Si è dunque deciso di riorientare la misura alla luce della bassa adesione da parte degli operatori, destinando i restanti 597 milioni a un sistema di incentivi per l’acquisto di veicoli elettrici. Un meccanismo che, come già anticipato, sarà calibrato in modo inversamente proporzionale al reddito, premiando le fasce economicamente più fragili. Secondo le stime, l’iniziativa potrebbe consentire l’immissione sul mercato di circa 40.000 nuove auto elettriche.

Idrogeno verde

Come è noto, un’ulteriore rimodulazione ha riguardato le risorse destinate all’idrogeno verde, un capitolo aperto ma che finora non ha dato i risultati sperati. I fondi sono stati perciò riallocati alla produzione di biometano e alla riconversione di impianti esistenti.
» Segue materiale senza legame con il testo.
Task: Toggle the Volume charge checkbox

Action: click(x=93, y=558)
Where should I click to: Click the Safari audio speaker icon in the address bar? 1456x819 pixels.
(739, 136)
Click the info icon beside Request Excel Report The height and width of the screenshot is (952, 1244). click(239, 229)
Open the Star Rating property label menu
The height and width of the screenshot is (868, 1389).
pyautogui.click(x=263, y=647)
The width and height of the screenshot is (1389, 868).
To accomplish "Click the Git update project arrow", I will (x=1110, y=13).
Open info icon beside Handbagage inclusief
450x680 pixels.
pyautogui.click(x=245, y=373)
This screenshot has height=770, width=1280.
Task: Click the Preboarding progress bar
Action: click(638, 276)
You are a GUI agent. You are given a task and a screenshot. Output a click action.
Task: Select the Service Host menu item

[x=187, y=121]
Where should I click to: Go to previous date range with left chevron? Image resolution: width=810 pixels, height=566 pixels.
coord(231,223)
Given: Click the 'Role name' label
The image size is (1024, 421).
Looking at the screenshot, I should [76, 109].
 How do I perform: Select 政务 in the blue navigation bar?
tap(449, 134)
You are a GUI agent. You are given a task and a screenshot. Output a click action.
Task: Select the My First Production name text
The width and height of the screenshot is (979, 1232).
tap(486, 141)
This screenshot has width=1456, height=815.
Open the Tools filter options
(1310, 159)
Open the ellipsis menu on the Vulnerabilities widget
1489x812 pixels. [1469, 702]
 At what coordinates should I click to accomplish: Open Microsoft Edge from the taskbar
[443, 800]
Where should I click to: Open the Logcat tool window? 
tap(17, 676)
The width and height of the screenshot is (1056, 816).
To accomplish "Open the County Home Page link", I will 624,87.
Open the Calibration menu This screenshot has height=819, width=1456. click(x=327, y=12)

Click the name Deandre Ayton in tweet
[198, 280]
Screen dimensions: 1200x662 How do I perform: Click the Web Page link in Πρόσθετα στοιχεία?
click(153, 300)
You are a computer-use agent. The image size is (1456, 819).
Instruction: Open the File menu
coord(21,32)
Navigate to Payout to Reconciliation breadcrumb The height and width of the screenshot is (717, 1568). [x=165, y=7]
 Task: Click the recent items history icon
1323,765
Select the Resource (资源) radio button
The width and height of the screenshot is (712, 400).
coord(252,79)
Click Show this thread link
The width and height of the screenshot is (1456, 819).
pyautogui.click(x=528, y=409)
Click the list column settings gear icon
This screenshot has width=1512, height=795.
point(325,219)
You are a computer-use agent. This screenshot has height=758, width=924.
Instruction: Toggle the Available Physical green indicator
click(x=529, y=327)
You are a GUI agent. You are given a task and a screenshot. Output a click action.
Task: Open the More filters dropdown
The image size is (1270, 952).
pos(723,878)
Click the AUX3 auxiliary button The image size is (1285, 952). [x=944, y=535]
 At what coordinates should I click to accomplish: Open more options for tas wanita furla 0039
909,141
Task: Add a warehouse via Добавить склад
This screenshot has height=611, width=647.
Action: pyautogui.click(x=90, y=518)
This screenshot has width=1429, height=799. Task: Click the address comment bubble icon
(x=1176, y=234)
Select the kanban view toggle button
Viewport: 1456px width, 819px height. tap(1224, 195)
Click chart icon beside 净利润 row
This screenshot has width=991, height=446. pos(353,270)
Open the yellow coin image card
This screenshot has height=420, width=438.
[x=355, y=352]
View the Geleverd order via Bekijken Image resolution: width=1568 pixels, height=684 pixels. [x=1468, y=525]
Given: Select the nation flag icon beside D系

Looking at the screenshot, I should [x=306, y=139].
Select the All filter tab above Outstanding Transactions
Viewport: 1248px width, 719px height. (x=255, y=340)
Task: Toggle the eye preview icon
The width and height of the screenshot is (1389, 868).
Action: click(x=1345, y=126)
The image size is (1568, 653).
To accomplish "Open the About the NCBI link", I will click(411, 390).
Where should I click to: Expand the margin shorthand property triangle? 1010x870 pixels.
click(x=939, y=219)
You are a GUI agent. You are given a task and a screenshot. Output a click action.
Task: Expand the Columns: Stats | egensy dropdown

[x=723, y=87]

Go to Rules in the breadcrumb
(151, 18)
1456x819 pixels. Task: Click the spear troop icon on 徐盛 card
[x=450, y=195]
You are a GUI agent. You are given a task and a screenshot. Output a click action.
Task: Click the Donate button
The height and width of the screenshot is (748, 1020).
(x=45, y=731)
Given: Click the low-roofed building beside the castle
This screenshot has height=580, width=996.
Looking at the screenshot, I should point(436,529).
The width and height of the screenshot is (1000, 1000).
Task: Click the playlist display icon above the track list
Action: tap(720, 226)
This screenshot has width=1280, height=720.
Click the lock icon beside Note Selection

La graduatoria attuale, che aveva ammesso numerosi progetti ma ne aveva finanziato solo una parte per mancanza di fondi, potrà ora essere pienamente soddisfatta, con il finanziamento di tutti i 640 impianti ammessi.

In totale, gli investimenti per il biometano – chiarisce Foti – ammonteranno a 2,37 miliardi di euro e porteranno alla produzione di 2,3 miliardi di metri cubi annui, sufficienti a coprire il fabbisogno energetico di un milione di famiglie”.

Comunità Energetiche Rinnovabili

Infine, è stato affrontato anche il tema delle comunità energetiche, il cui sviluppo risultava rallentato. Per favorirne la diffusione, si è deciso di concentrarsi sui comuni con popolazione fino a 5.000 abitanti, poi elevata a 50.000 su proposta dell’Associazione Nazionale Comuni Italiani (ANCI). Questo consentirà benefici diretti per i cittadini e una più ampia partecipazione territoriale.